INSTRUCTIONS:
#1 Using the law report below, decide whether each statement agrees with it, answering yes or no and quoting the deciding words: (a) the West Indian Court of Appeal's order was dated March 15, 1923; (b) the Chief Justice of Barbados made his winding-up order under s. 129 of the Act; (c) Wilton K.C. and Blanco White appeared for the respondents.
#2 Please answer these questions from the law report below:
(a) In what year did the appellants petition the Court of Common Pleas of Barbados?
(b) Who presided over the West Indian Court of Appeal?
(c) Which section of the English Companies (Consolidation) Act, 1908, is identical in terms with s. 127 of the Barbados Companies Act, 1910?

SOURCE:

--- Start ---

Held, that the power to wind up the company under s. 127 (vi.) was not confined to cases in which there were grounds analogous to those mentioned earlier in the section; and that in the circumstances of the case, regard being had to the domestic character of the company, the petitioners were entitled under that provision to a winding up order.

 

Authorities as to the effect of the Companies (Consolidation) Act, 1908, s. 129 (n.), reviewed.

 

Judgment of the Court of Appeal reversed.

 

APPEAL (No. 100 of 1923) from an order of the West Indian Court of Appeal (Barbados) dated March 15, 1923, reversing an order of the Court of Common Pleas of Barbados.

 

In 1922 the appellants petitioned the Court of Common Pleas of Barbados praying for (inter alia) an order that the respondent company be wound up by the Court under the Companies Act, 1910, of Barbados.

 

The facts appear fully from the judgment of the Judicial Committee.

 

The Chief Justice of Barbados (Sir W. H. Greaves) was of opinion that it was just and equitable that the company should be wound up, and under s. 127 (vi.) of the Act he made a winding-up order.

 

Upon appeal to the West Indian Court of Appeal the order was set aside. The learned judges were of opinion that to justify the Court in ordering a company to be wound up under s. 127 (vi.) of the Act it must be shown either that the company’s business cannot be carried on at all, or that on account of fraud or for other weighty reasons it ought not to be allowed to be carried on, neither of which grounds for a winding-up order existed in the present case.

 

Wilton K.C. and Blanco White for the appellants referred to the Companies Act, 1910, of Barbados, s. 127; the Companies (Consolidation) Act, 1908, s. 129; Symington v. Symington’s Quarries(1); In re Newbridge Sanitary Steam Laundry(2); In re Yenidje Tobacco Co.(3); Baird v. Lees(4); Demerara Bauxite Co. v. Hubbard(5); and Lindley on Partnership, 8th ed., p. 656.

 

Clauson K.C. and Gordon-Brown for the respondents

 

(1) (1905) 8 F. 121.

(2) [1917] 1 I. R. 67.

(3) [1916] 2 Ch. 426.

(4) 1924 S. C. 83.

(5) [1923] A. C. 673.

 

contended that on the facts the appellants were not entitled to a winding-up order; they referred to Percival v. Wright(1)and to s. 63 of the (Barbados) Companies Act, 1910.

 

MAIN JUDGMENT

June 2.

The judgment of their Lordships was delivered by LORD SHAW OF DUNFERMLINE.

This is an appeal from an order dated March 15, 1923, of the West Indian Court of Appeal presided over by Sir A. Lucie Smith, Chief Justice of Trinidad, the other members of the Court being Sir Charles Major, Chief Justice of British Guiana, and Mr. W. P. Michelin, Acting Chief Justice of the Leeward Islands. This Court reversed an order dated October 30, 1922, of His Honour Sir W. H. Greaves, Chief Justice of Barbados, sitting in the Court of Common Pleas for Barbados, for the winding up of the respondent company, John Blackwood, Ld.

 

The appellants are petitioners for an order by the Court for the winding up. The petition is presented under s. 127 of the Barbados Companies Act, 1910. That section is in terms identical with those of s. 129 of the English Companies (Consolidation) Act, 1908. The sub-section particularly founded upon is sub-s. 6, which declares that a company may be wound up by the Court “if the Court is of opinion that it is just and equitable that the company should be wound up.”

--- End ---

SOURCE EXCERPT:
--- Start ---

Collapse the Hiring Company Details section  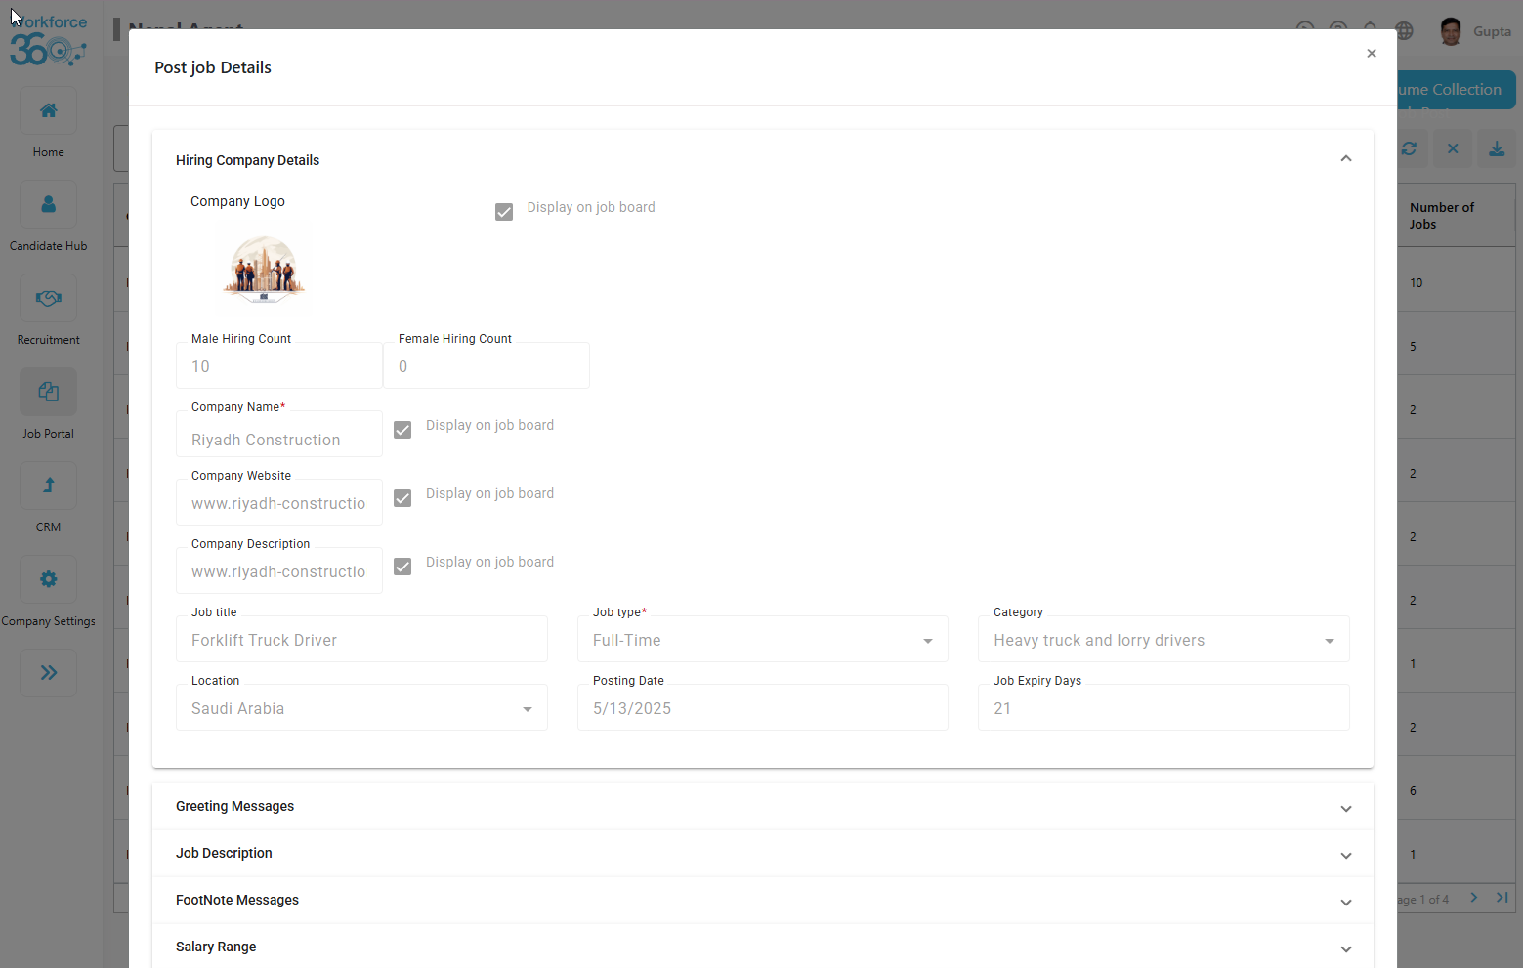click(1345, 159)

--- End ---

PER-TASK OUTPUTS:
#1
(a) Yes: "an order dated March 15, 1923, of the West Indian Court of Appeal"
(b) No: "under s. 127 (vi.) of the Act he made a winding-up order"
(c) No: "Clauson K.C. and Gordon-Brown for the respondents"

#2
(a) 1922
(b) Sir A. Lucie Smith, Chief Justice of Trinidad
(c) Section 129